◆ **WHAT THIS TASK INVOLVES**: Although the records contain pictures, the copy must not; reproduce everything else in them exactly.

━━ EXERCISE DATA

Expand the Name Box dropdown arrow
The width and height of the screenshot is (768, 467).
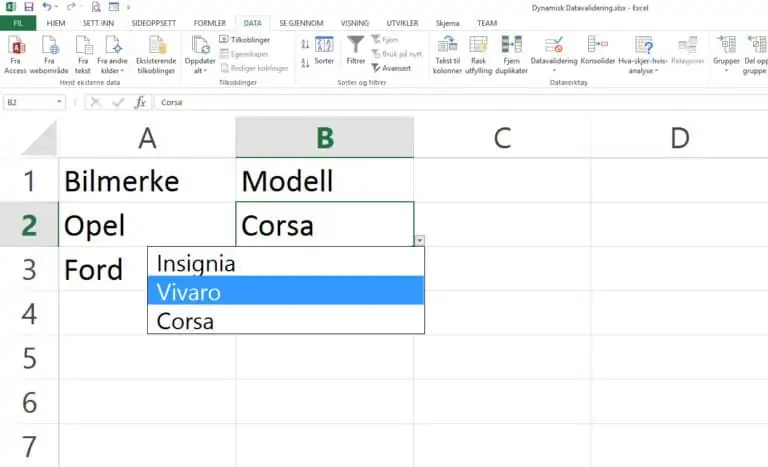click(x=59, y=102)
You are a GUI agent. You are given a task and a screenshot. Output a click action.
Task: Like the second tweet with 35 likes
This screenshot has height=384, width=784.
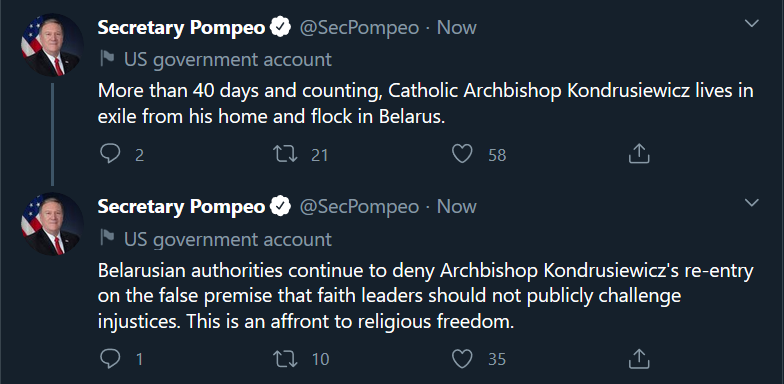pyautogui.click(x=462, y=358)
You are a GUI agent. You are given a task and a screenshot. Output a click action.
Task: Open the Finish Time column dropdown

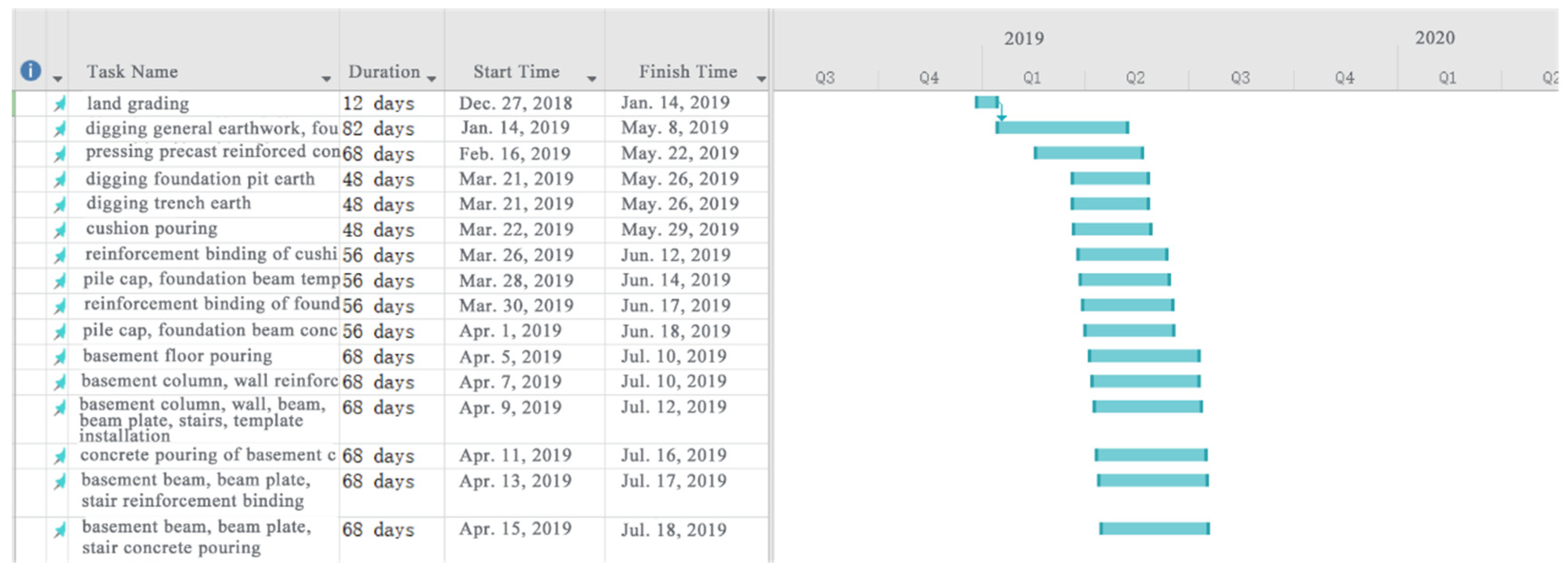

━━━━

◆ **EXERCISE OUTPUT**:
Expand the Name Box dropdown arrow
The width and height of the screenshot is (768, 467).
click(x=59, y=102)
You are a GUI agent. You are given a task and a screenshot. Output a click action.
Task: Like the second tweet with 35 likes
This screenshot has height=384, width=784.
pyautogui.click(x=462, y=358)
You are a GUI agent. You are given a task and a screenshot. Output a click action.
Task: Open the Finish Time column dropdown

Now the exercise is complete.